We were married three years ago this week, back in the olden days before Pinterest provided endless helpful suggestions regarding how to personalize your wedding with monograms and mason jars.

Now, I love a mason jar as much as the next gal, but our last name’s initial looks a heckuva lot like a circle, so I didn’t (and don’t) see much point in monogramming anything. I think it would have confused people. (“Which table are you sitting at?” “Table 0.” “Oh, I thought we were at table O.” “Oh dear.”) Personalizing one’s wedding ought to mean something more than splashing one’s initials all over it in in perfect wildflower hues, right?

Our wedding would never make the pages of Martha Stewart Weddings. We didn’t meticulously handcraft garlands of paper cranes from the pages of vintage books. We didn’t do favors, rice, confetti, a “real” wedding cake (we went with the Heart of Darkness chocolate torte, with mango coulis), or a “normal” ceremony.

What we did do was try very hard to make the wedding our own, an event that expressed not only who we are as a couple but where we came from — the people and words and music that shaped our lives.

The program included the line from “Birches” I’ve used in this post’s title, and Juliet’s immortal lines, “My bounty is as boundless as the sea / My love as deep. The more I give to thee / The more I have, for both are infinite.” The lettering on the front of the program used a font based on Jane Austen’s handwriting; on the last page we reprinted Shakespeare’s Sonnet 130 in memory of absent friends.

The processional was “Building the Barn” from Witness, because, well, just watch that part of the movie (bonus: Viggo Mortenson cameo!). And the recessional was “Everyone” by Van Morrison because, well, watch the end of The Royal Tenenbaums. But only if you’ve seen the beginning and the middle.

While guests waited they had the option of tinkering with a crossword we made about us, our friends, and families, or looking out over a little river and falls, or browsing in the bookstore.

Yes, we were married at a bookstore. Well, technically, we were married on a deck that’s part of a restaurant that’s located in an old mill that’s been converted into a used bookstore in a town called, of all things, Montague. But I just tell everyone that we were married at a bookstore. It’s easier that way.

[It’s lovely to be able to return to a place that holds such beautiful memories for us; we try to go back at least once a year. I’ll post pictures from our latest visit tomorrow.  I bet you’ll want to go there too.]

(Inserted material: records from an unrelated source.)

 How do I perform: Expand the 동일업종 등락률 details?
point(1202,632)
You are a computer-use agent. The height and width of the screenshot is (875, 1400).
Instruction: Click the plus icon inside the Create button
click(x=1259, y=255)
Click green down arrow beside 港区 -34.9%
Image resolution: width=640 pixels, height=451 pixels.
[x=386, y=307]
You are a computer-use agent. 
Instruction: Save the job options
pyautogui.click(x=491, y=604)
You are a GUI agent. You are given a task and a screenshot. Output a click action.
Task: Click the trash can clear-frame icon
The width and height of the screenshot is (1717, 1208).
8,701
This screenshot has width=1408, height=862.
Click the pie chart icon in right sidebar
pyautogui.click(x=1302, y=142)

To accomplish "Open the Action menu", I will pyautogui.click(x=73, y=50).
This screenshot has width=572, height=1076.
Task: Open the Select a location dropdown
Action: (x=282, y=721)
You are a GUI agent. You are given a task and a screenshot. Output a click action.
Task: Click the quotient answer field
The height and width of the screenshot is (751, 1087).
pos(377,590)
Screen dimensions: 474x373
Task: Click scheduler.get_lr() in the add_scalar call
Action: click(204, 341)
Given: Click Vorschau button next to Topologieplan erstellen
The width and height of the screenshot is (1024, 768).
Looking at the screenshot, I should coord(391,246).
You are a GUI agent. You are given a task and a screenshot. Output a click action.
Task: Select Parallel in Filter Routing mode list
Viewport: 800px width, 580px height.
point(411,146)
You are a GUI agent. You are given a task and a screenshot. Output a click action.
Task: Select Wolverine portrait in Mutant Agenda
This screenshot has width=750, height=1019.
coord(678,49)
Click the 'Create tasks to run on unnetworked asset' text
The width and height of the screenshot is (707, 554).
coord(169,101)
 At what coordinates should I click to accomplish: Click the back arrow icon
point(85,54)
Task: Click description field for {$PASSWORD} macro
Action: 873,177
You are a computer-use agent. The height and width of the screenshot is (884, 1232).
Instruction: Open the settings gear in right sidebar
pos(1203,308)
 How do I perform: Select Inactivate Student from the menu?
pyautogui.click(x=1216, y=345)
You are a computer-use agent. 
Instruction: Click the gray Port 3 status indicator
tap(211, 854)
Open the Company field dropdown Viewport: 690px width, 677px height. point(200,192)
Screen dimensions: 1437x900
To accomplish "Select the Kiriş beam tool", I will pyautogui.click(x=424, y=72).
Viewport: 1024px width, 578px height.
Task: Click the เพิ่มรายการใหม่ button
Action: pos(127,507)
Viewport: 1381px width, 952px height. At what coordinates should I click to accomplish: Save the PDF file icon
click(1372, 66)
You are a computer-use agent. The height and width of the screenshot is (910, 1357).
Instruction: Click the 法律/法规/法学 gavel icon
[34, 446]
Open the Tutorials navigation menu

Our ceremony was comprised of the usual wedding bits, retooled to suit our beliefs and preferred wording, and literary readings. Each of us asked a parent, a sibling, a friend, and an aunt or uncle to read during the ceremony, in groups of two.

Which readings, you ask?

  • “In Lands I Never Saw,” by Emily Dickinson
  • “The Owl and the Pussycat,” by Edward Lear
  • Most Like an Arch This Marriage,” by John Ciardi
  • Sonnet 116, by William Shakespeare
  • “The Master Speed,” by Robert Frost
  • a selection from the Song of Songs
  • a selection from Emma, by Jane Austen
  • a selection from The Lord of the Rings, by J.R.R. Tolkien

I can still hear each one of these people reading, people we love who shared these words that mean so much to us. Because a marriage ceremony is an act of speaking something into being, and it’s important to get the words right.

***

So, since today is Tuesday, and therefore a poetry day around these parts, I thought today I’d highlight a poem that wasn’t read at our wedding.

You read that right. We both love Robert Frost’s “Birches” — so much so that my husband’s wedding ring is etched to look like birch bark — but it is long, and not really related to marriage, so we chose a different Frost poem for our set of readings. Now, though, after three years and one child together, this poem has taken on even more significance to us. Sometimes I imagine my son as the boy in the poem, confident though solitary. Sometimes I turn to the poem when things get hard, as they are wont to do, when

I’d like to get away from earth awhile
And then come back to it and begin over.

But above all, we love the poem for its abiding love for the beauty and promise of this world and its often-anonymous inhabitants. After all, “one could do worse than be a swinger of birches.”

Three years later, at the bookmill.

Three years later, at the Bookmill.

Did you incorporate readings into your wedding ceremony? How did you choose your readings?

“a skin of ice”

 

Image courtesy of Tina Phillips / Freedigitalphotos.net

Image courtesy of Tina Phillips / Freedigitalphotos.net

Add another name to the long list of poets I’m embarrassed not to know more about: Kay Ryan. The former poet laureate is one of the most decorated living poets, having won the Guggenheim, the MacArthur, the Ruth Lilly Prize, and the Pulitzer. I feel like quite a Philistine.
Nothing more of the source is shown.